WHAT IS REQUIRED
Top to bottom, output the entries that follow exactly.

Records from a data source

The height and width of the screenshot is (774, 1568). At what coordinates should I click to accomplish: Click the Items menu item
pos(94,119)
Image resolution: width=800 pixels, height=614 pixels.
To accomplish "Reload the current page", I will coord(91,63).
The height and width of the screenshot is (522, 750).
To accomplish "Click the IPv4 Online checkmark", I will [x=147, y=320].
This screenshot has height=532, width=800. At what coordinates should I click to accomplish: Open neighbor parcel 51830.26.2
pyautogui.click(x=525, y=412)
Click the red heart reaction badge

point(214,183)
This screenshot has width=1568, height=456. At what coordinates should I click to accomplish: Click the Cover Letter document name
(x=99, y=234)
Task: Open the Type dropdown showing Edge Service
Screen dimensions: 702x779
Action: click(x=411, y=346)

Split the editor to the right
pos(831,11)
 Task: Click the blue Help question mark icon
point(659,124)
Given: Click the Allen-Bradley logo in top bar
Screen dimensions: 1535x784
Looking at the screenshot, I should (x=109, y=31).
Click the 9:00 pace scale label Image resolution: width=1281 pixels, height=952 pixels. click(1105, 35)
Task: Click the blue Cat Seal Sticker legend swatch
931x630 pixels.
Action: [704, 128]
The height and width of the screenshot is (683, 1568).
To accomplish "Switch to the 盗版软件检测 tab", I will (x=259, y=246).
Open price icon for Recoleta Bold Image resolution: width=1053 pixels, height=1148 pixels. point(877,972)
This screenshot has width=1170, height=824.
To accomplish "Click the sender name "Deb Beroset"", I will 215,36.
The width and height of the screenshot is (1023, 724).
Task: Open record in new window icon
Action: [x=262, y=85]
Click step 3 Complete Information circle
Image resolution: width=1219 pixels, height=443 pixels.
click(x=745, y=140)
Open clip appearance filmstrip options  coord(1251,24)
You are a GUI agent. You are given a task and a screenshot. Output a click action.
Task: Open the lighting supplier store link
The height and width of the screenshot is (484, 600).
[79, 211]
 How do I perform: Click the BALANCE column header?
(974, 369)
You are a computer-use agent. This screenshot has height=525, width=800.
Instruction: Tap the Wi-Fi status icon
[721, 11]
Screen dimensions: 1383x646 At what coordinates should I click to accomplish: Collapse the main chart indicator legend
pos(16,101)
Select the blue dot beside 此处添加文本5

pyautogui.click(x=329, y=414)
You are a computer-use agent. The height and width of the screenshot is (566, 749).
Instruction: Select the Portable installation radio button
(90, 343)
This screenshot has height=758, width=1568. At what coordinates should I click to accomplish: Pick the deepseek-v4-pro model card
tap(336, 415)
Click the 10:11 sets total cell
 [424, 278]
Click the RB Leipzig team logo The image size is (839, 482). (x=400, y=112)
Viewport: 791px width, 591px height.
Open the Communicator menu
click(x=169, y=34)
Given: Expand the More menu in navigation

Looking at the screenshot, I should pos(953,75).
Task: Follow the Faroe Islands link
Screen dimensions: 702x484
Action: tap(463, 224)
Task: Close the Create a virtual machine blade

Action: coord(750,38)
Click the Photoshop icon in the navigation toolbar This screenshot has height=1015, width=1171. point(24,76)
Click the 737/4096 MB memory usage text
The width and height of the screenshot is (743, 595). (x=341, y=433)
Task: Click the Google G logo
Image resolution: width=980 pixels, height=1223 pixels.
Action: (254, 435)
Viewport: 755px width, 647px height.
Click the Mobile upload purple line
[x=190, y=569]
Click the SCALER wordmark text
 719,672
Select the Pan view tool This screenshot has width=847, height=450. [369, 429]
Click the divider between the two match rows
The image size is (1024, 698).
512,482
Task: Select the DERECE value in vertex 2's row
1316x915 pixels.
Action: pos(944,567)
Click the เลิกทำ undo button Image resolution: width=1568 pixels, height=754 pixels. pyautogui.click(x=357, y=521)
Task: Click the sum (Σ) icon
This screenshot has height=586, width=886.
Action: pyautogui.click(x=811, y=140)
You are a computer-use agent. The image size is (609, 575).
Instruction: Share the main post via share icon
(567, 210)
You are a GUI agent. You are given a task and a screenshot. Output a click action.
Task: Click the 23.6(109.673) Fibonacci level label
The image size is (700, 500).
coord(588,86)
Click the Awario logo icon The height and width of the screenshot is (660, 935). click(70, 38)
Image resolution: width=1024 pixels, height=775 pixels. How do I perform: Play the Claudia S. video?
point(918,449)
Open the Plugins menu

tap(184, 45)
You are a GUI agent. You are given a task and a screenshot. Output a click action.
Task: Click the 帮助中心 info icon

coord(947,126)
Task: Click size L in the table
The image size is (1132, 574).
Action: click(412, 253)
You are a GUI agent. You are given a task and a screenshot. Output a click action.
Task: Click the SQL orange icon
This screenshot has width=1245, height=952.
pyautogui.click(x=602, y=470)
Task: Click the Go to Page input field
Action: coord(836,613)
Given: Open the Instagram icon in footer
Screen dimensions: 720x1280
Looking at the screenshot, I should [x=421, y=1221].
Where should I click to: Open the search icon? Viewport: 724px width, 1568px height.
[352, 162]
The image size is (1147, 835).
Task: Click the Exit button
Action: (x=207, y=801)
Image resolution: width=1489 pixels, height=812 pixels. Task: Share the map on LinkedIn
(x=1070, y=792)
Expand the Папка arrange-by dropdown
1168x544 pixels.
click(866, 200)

ANSWER TO THIS TASK
The height and width of the screenshot is (774, 1568). At what coordinates should I click to accomplish: Click the Items menu item
pos(94,119)
Image resolution: width=800 pixels, height=614 pixels.
To accomplish "Reload the current page", I will coord(91,63).
The height and width of the screenshot is (522, 750).
To accomplish "Click the IPv4 Online checkmark", I will [x=147, y=320].
This screenshot has height=532, width=800. At what coordinates should I click to accomplish: Open neighbor parcel 51830.26.2
pyautogui.click(x=525, y=412)
Click the red heart reaction badge

point(214,183)
This screenshot has width=1568, height=456. At what coordinates should I click to accomplish: Click the Cover Letter document name
(x=99, y=234)
Task: Open the Type dropdown showing Edge Service
Screen dimensions: 702x779
Action: click(x=411, y=346)

Split the editor to the right
pos(831,11)
 Task: Click the blue Help question mark icon
point(659,124)
Given: Click the Allen-Bradley logo in top bar
Screen dimensions: 1535x784
Looking at the screenshot, I should (x=109, y=31).
Click the 9:00 pace scale label Image resolution: width=1281 pixels, height=952 pixels. click(1105, 35)
Task: Click the blue Cat Seal Sticker legend swatch
931x630 pixels.
Action: [704, 128]
The height and width of the screenshot is (683, 1568).
To accomplish "Switch to the 盗版软件检测 tab", I will (x=259, y=246).
Open price icon for Recoleta Bold Image resolution: width=1053 pixels, height=1148 pixels. point(877,972)
This screenshot has width=1170, height=824.
To accomplish "Click the sender name "Deb Beroset"", I will 215,36.
The width and height of the screenshot is (1023, 724).
Task: Open record in new window icon
Action: [x=262, y=85]
Click step 3 Complete Information circle
Image resolution: width=1219 pixels, height=443 pixels.
click(x=745, y=140)
Open clip appearance filmstrip options  coord(1251,24)
You are a GUI agent. You are given a task and a screenshot. Output a click action.
Task: Open the lighting supplier store link
The height and width of the screenshot is (484, 600).
[79, 211]
 How do I perform: Click the BALANCE column header?
(974, 369)
You are a computer-use agent. This screenshot has height=525, width=800.
Instruction: Tap the Wi-Fi status icon
[721, 11]
Screen dimensions: 1383x646 At what coordinates should I click to accomplish: Collapse the main chart indicator legend
pos(16,101)
Select the blue dot beside 此处添加文本5

pyautogui.click(x=329, y=414)
You are a computer-use agent. The height and width of the screenshot is (566, 749).
Instruction: Select the Portable installation radio button
(90, 343)
This screenshot has height=758, width=1568. At what coordinates should I click to accomplish: Pick the deepseek-v4-pro model card
tap(336, 415)
Click the 10:11 sets total cell
 [424, 278]
Click the RB Leipzig team logo The image size is (839, 482). (x=400, y=112)
Viewport: 791px width, 591px height.
Open the Communicator menu
click(x=169, y=34)
Given: Expand the More menu in navigation

Looking at the screenshot, I should pos(953,75).
Task: Follow the Faroe Islands link
Screen dimensions: 702x484
Action: tap(463, 224)
Task: Close the Create a virtual machine blade

Action: coord(750,38)
Click the Photoshop icon in the navigation toolbar This screenshot has height=1015, width=1171. point(24,76)
Click the 737/4096 MB memory usage text
The width and height of the screenshot is (743, 595). (x=341, y=433)
Task: Click the Google G logo
Image resolution: width=980 pixels, height=1223 pixels.
Action: (254, 435)
Viewport: 755px width, 647px height.
Click the Mobile upload purple line
[x=190, y=569]
Click the SCALER wordmark text
 719,672
Select the Pan view tool This screenshot has width=847, height=450. [369, 429]
Click the divider between the two match rows
The image size is (1024, 698).
512,482
Task: Select the DERECE value in vertex 2's row
1316x915 pixels.
Action: pos(944,567)
Click the เลิกทำ undo button Image resolution: width=1568 pixels, height=754 pixels. pyautogui.click(x=357, y=521)
Task: Click the sum (Σ) icon
This screenshot has height=586, width=886.
Action: pyautogui.click(x=811, y=140)
You are a computer-use agent. The image size is (609, 575).
Instruction: Share the main post via share icon
(567, 210)
You are a GUI agent. You are given a task and a screenshot. Output a click action.
Task: Click the 23.6(109.673) Fibonacci level label
The image size is (700, 500).
coord(588,86)
Click the Awario logo icon The height and width of the screenshot is (660, 935). click(70, 38)
Image resolution: width=1024 pixels, height=775 pixels. How do I perform: Play the Claudia S. video?
point(918,449)
Open the Plugins menu

tap(184, 45)
You are a GUI agent. You are given a task and a screenshot. Output a click action.
Task: Click the 帮助中心 info icon

coord(947,126)
Task: Click size L in the table
The image size is (1132, 574).
Action: click(412, 253)
You are a GUI agent. You are given a task and a screenshot. Output a click action.
Task: Click the SQL orange icon
This screenshot has width=1245, height=952.
pyautogui.click(x=602, y=470)
Task: Click the Go to Page input field
Action: coord(836,613)
Given: Open the Instagram icon in footer
Screen dimensions: 720x1280
Looking at the screenshot, I should [x=421, y=1221].
Where should I click to: Open the search icon? Viewport: 724px width, 1568px height.
[352, 162]
The image size is (1147, 835).
Task: Click the Exit button
Action: (x=207, y=801)
Image resolution: width=1489 pixels, height=812 pixels. Task: Share the map on LinkedIn
(x=1070, y=792)
Expand the Папка arrange-by dropdown
1168x544 pixels.
click(866, 200)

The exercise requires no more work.